Treating all philosophers as a one camp vs science is mistaken. Whatever any particular scientist or engineer say, there always will be some philosophical assumptions behind it. It's always better to make them explicit rather than be in the dark. The best scientists in history were pretty deep in philosophy as well.

Eg. Tononi is both philosopher and a scientist. He's clearly on Chalmers' side philosophically, he perceives consciousness as something fundamental, MUCH more fundamental than learning. He posits that even stable systems (so with no learning at all) can be conscious. Which makes a lot of sense from phenomenological point of view. He also adds a theory of how specifically consciousness may be related causally with the physical world. That's the scientific part.

Silvers, on the other hand, and the whole RL thing is not concerned with consciousness AT ALL! It's a completely different problem. Actually it may be the case that most of the learning processes in human mind are unconscious!

"There is no consciousness in itself, just consciousness of something. Learning is what ties together agent and environment..." Exactly - if you define learning as a relationship between a system and its environment, you don't need anything else (like cosciousness), just the actual and potential interactions.

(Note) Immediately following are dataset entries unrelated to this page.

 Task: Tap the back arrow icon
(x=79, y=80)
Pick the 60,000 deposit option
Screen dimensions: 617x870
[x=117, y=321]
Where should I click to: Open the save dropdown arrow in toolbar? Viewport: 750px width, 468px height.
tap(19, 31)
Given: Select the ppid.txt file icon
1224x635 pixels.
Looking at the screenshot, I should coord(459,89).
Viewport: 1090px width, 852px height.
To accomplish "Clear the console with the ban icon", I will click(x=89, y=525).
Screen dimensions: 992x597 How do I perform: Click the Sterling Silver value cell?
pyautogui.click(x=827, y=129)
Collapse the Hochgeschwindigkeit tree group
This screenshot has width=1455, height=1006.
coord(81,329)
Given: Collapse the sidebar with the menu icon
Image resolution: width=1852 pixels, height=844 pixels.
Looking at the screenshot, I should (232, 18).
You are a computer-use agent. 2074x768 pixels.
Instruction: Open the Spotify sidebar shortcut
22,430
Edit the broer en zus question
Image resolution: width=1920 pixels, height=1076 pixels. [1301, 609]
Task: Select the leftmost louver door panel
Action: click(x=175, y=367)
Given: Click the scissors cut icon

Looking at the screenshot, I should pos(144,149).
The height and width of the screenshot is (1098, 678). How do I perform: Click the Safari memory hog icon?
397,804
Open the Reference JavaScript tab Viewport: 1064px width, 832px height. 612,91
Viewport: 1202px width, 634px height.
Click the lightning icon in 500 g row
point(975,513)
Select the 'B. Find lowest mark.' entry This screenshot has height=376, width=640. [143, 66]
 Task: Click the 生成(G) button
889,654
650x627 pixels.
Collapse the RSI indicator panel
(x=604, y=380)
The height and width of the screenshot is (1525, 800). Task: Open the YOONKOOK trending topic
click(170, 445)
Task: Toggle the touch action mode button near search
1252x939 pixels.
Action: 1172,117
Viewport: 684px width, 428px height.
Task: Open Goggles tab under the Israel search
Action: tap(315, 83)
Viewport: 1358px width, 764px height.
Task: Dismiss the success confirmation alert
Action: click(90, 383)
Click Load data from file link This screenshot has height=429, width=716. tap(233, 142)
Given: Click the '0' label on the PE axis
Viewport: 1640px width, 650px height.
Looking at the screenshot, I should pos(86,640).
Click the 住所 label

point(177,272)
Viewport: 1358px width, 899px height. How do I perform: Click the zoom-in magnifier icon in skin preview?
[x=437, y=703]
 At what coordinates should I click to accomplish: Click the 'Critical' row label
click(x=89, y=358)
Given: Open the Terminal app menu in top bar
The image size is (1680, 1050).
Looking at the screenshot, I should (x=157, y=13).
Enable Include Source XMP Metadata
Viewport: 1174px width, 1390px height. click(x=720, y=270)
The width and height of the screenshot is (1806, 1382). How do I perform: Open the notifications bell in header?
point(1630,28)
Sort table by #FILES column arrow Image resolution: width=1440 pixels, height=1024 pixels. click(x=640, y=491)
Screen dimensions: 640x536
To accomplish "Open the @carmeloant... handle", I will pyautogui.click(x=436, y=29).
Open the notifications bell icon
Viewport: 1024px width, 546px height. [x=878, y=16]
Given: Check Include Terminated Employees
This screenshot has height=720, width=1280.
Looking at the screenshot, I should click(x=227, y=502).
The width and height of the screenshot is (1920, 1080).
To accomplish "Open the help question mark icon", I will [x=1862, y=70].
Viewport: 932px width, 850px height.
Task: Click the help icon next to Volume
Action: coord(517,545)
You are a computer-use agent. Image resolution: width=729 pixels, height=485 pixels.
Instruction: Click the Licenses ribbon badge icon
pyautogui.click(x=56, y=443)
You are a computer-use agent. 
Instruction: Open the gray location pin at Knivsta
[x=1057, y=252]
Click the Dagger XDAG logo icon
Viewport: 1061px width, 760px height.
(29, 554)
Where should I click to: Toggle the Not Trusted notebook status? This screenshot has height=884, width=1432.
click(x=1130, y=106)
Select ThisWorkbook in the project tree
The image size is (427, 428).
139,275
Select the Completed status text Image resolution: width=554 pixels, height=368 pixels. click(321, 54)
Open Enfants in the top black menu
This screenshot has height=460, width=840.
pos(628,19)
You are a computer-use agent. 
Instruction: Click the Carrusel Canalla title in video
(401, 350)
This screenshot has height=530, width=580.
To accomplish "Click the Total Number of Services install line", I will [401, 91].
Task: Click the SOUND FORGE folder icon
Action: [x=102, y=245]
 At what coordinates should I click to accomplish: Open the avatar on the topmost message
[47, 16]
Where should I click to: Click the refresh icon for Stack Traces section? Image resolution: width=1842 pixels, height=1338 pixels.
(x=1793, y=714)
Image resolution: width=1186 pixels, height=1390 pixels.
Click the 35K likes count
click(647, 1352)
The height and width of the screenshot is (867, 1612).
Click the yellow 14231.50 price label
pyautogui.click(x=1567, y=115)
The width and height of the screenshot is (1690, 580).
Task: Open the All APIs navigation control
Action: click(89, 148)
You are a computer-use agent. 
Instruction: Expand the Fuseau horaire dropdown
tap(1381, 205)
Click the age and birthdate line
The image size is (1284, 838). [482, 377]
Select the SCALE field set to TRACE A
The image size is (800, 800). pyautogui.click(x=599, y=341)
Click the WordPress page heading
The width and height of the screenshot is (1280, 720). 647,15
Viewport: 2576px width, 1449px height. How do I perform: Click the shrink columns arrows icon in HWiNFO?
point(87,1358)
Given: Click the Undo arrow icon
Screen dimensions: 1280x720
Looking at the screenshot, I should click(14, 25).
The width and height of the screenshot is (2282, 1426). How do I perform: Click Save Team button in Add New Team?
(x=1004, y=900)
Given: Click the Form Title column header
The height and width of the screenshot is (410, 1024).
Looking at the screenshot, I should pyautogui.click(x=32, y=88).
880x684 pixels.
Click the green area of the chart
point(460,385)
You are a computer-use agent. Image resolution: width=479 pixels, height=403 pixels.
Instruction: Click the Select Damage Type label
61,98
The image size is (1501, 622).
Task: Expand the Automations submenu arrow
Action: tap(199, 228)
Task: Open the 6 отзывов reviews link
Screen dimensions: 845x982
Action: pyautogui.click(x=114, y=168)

Late Wittgenstein, Heidegger, Merleau-Ponty and others would be on the same page with you here, so again, let's not throw the baby of philosophy out with the bathwater. These observations were made in the first half of XX century. They apply perfectly to the naivete of old school symbolic AI (and a logical positivism philosophical stance behind it), as captured by Hubert Dreyfuss, who described all the problems with it from philosophical (phenomenological specifically) standpoint in "What computers can't do" and his more recent paper ( http://cspeech.ucd.ie/Fred/docs/WhyHeideggerianAIFailed.pdf ). RL seems to be step in the right direction in this perspective. However...

"[Learning] ... it's the building force of consciousness."

Well, this part just doesn't make sense. You want to focus on explaining learning? Fine. Do some work on RL, it's enligthening for sure. I completely agree that it's fascinating how new concepts emerge in AlhaGo around some specific baord configurations. It changed people's understanding of the game. But please, don't conflate it with consciousness. And if you do, be open about it and name your position in terms of Chalmers' recent paper. Is it some form of illusionism? Only then we can have meaningful conversation about your actual position on what consciousness is.

Whatever is the relationship of concepts and sensations, however these two aggregates relate to each other and evolve in the mind, consciousness seems to be something more fundamental. Are you saying that AlphaGo is already conscious? If not, can it be made conscious? How? By adding more CPU? A webcam? We can't escape these questions.